Given entries:

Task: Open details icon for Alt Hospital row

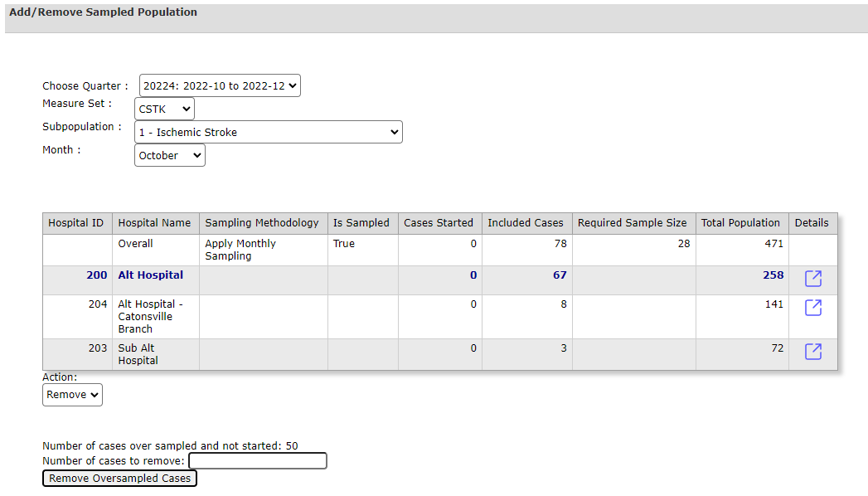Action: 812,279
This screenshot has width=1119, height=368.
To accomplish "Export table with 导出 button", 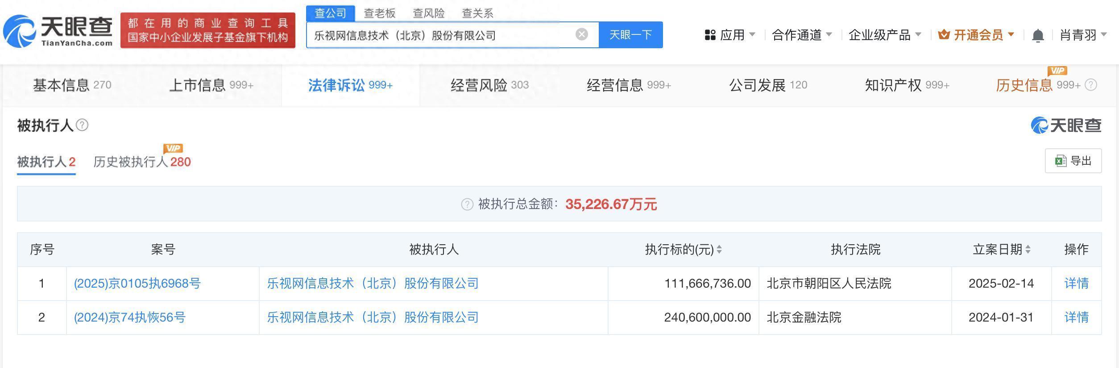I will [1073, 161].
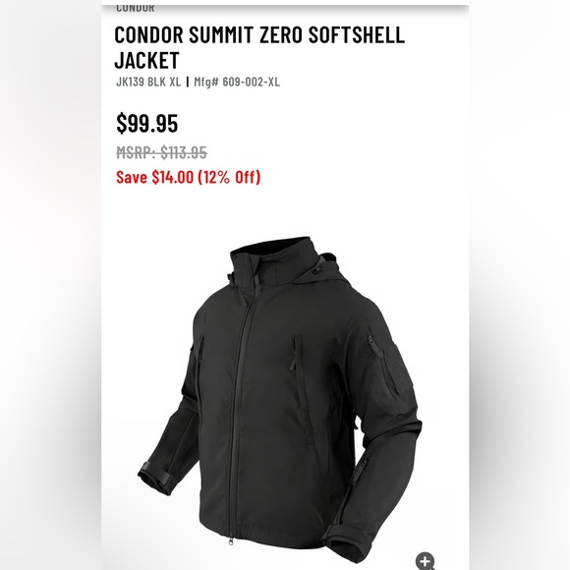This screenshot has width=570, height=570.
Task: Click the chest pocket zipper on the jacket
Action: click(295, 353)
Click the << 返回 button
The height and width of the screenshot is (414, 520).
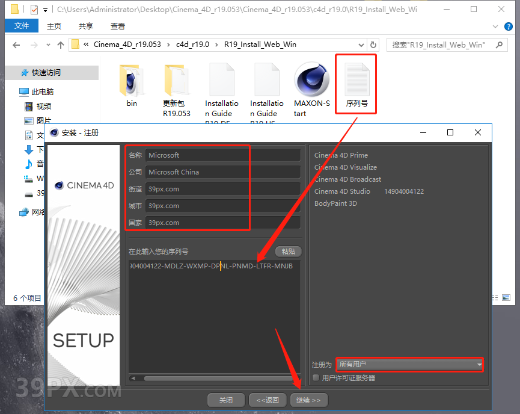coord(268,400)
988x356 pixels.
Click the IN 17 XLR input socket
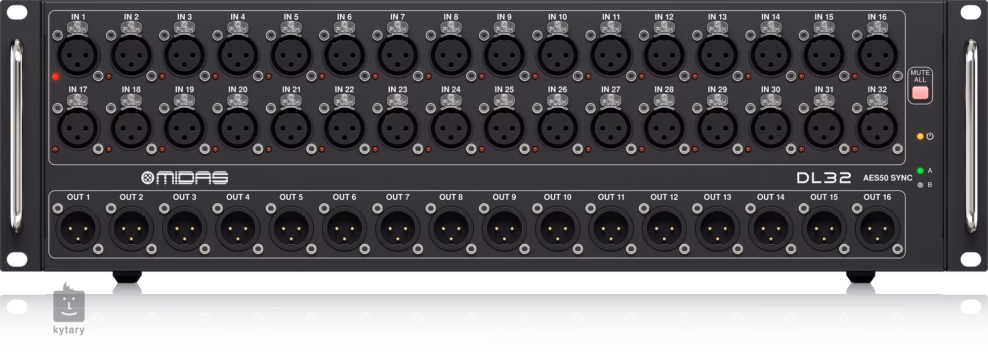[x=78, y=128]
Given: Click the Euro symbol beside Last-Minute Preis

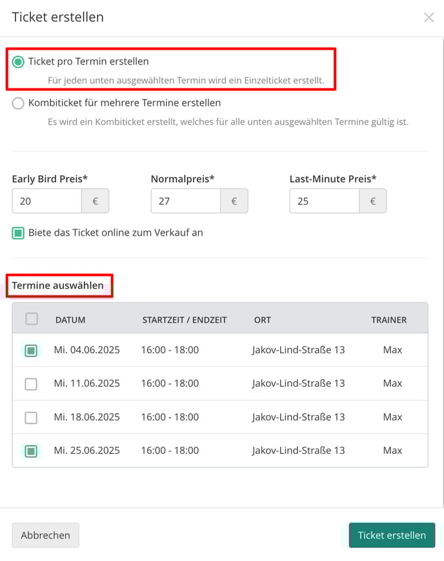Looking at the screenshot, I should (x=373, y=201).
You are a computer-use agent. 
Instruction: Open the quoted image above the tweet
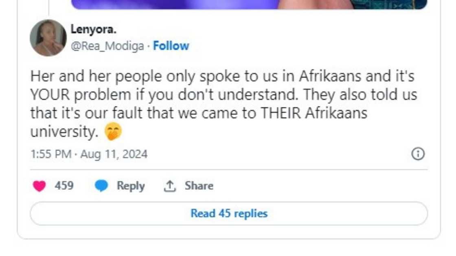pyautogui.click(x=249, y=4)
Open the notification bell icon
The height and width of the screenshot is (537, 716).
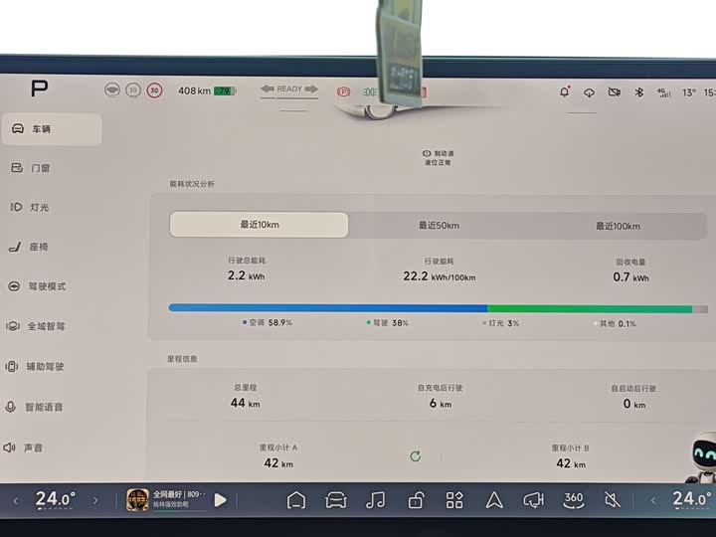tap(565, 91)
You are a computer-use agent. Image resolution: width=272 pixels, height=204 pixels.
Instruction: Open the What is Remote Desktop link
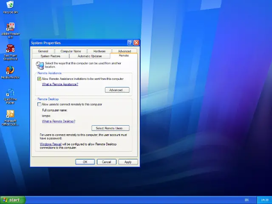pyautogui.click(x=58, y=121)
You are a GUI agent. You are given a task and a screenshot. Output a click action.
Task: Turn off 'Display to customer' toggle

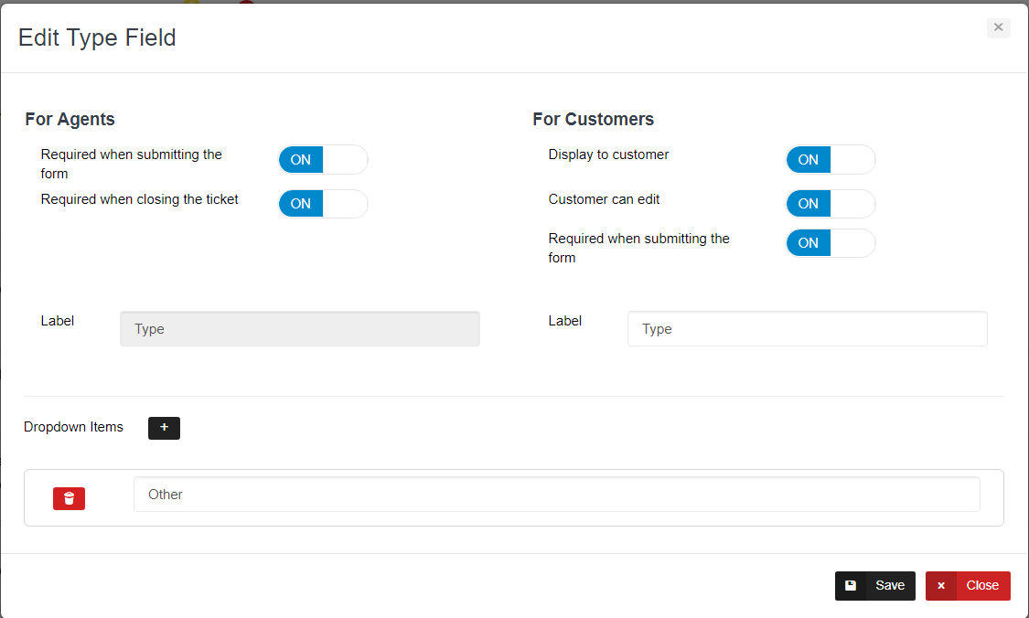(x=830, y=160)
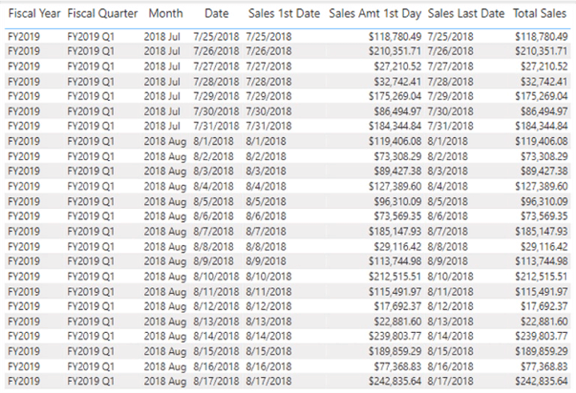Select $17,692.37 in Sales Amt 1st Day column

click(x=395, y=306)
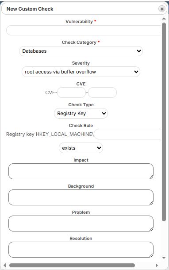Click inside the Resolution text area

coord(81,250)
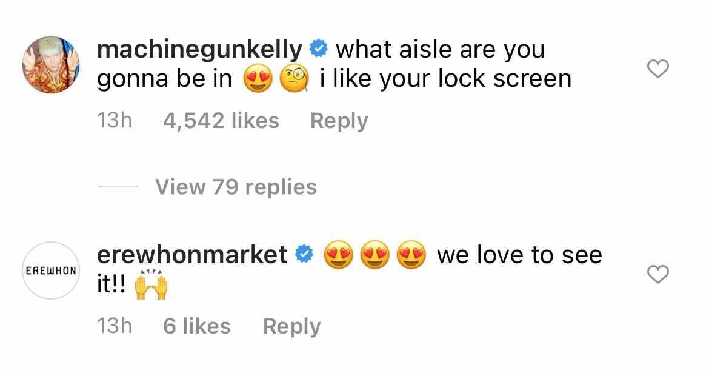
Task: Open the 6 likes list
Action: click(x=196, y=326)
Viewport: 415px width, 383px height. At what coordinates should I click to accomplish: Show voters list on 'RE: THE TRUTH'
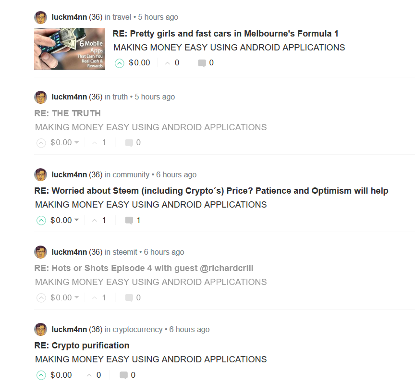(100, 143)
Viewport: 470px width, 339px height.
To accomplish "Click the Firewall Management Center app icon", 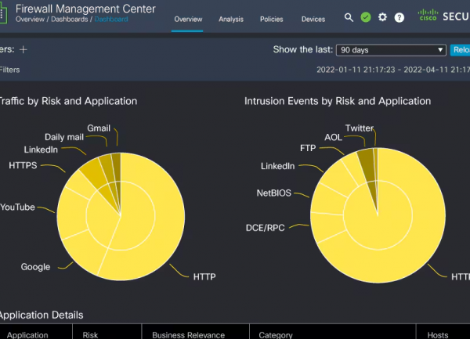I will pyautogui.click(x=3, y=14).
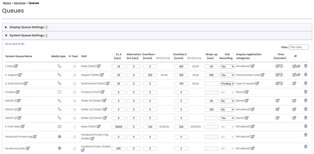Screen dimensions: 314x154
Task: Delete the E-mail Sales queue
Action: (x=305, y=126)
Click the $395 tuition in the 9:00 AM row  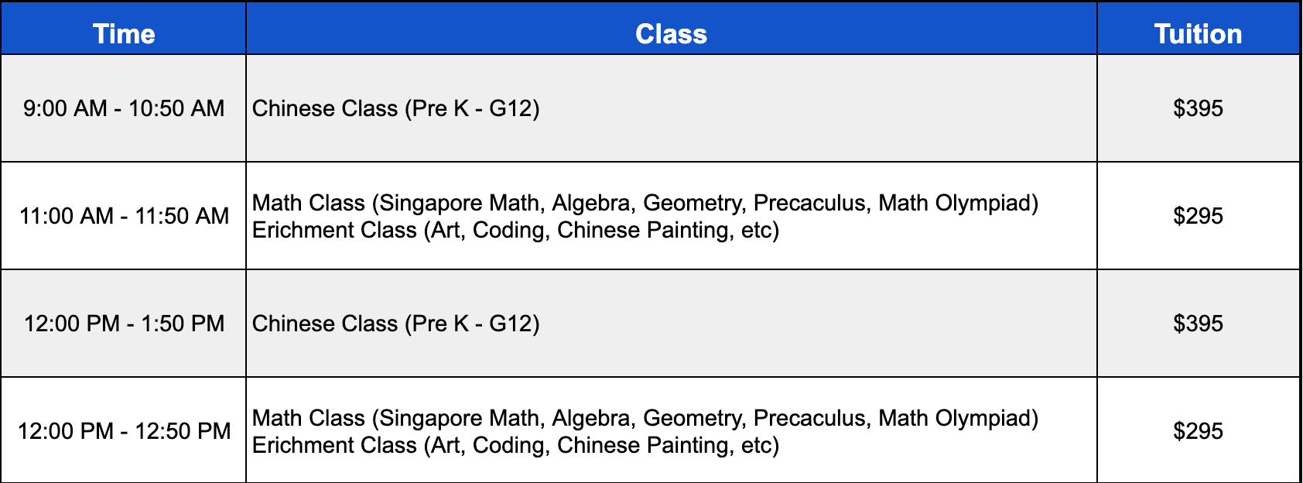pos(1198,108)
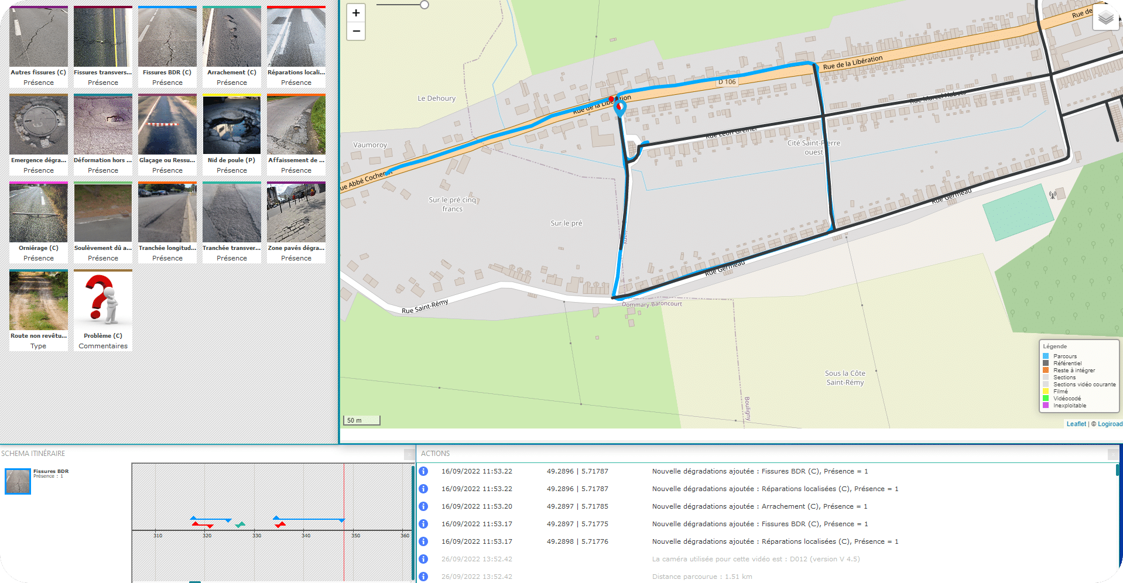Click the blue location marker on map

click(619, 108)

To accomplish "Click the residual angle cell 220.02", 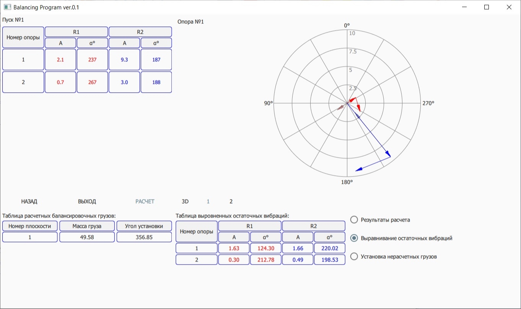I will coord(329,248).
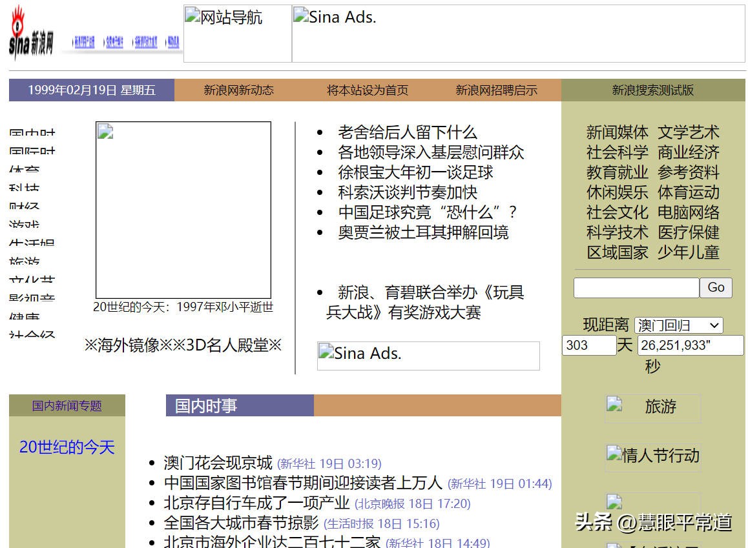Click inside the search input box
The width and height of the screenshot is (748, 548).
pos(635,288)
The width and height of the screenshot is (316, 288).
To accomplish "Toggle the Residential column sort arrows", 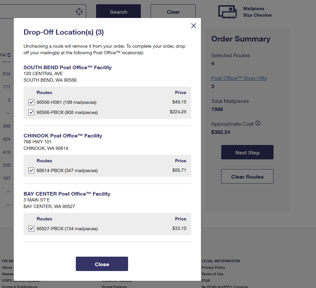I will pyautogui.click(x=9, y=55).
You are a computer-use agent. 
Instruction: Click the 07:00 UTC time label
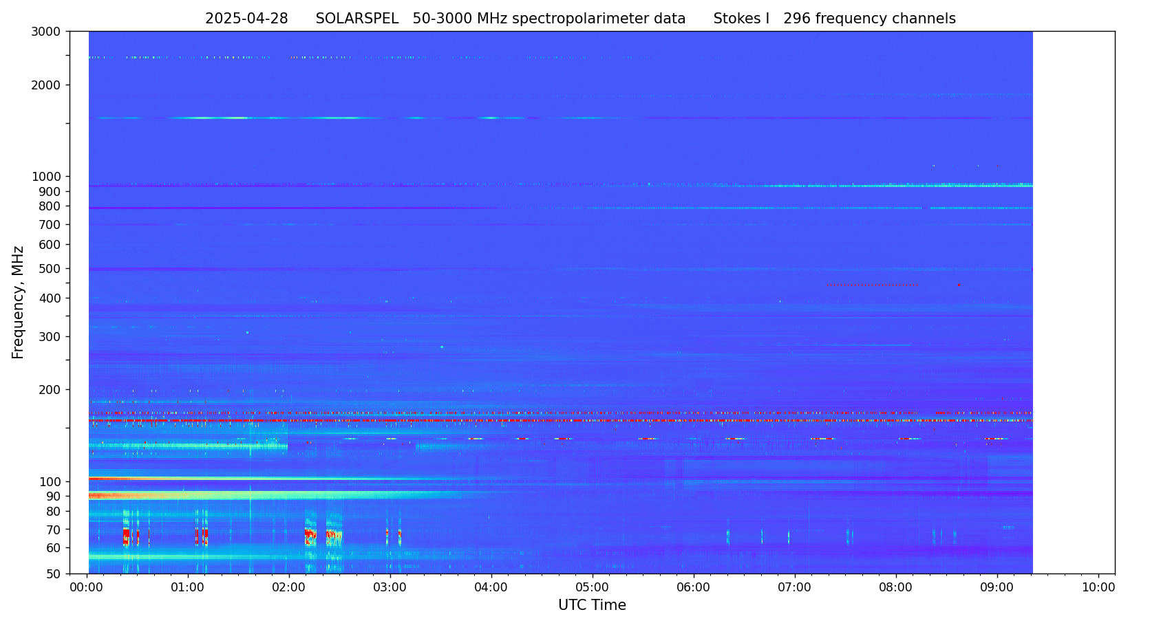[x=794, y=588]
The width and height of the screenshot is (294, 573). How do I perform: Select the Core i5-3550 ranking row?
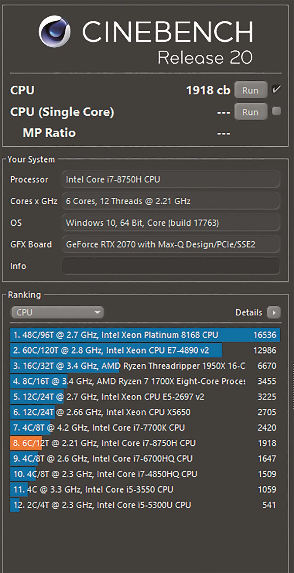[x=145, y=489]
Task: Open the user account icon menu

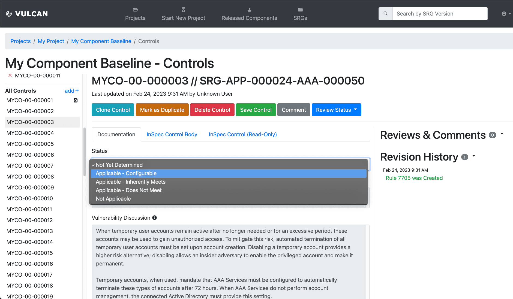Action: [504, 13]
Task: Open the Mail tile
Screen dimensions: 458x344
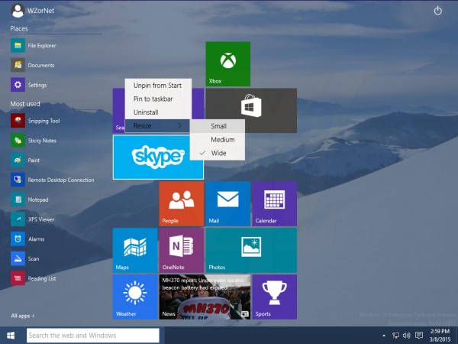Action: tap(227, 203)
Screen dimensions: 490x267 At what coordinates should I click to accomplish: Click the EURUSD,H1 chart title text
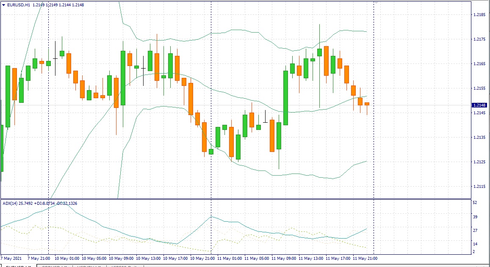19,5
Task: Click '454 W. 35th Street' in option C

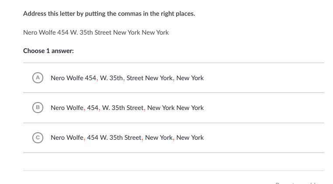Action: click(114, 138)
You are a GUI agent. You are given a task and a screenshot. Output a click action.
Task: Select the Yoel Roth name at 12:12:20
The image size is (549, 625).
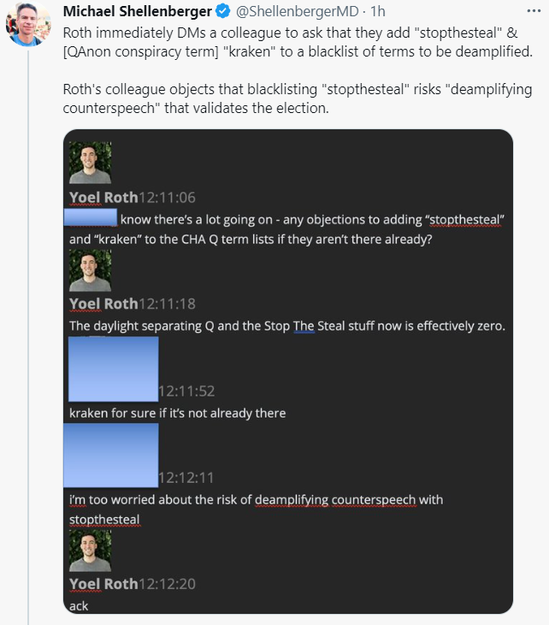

Problem statement:
Please reproduce the data word for word from the line containing "Task: Open the Mail tile" through the end of the data, including both ends, and leave the pictures out of your answer.

Written reply:
Task: Open the Mail tile
Screen dimensions: 458x344
Action: tap(227, 203)
Screen dimensions: 490x267 At what coordinates should I click to accomplish: Click the EURUSD,H1 chart title text
19,5
Task: Click '454 W. 35th Street' in option C

Action: click(114, 138)
You are a GUI agent. You are given a task and a screenshot. Output a click action.
Task: Select the Yoel Roth name at 12:12:20
The image size is (549, 625).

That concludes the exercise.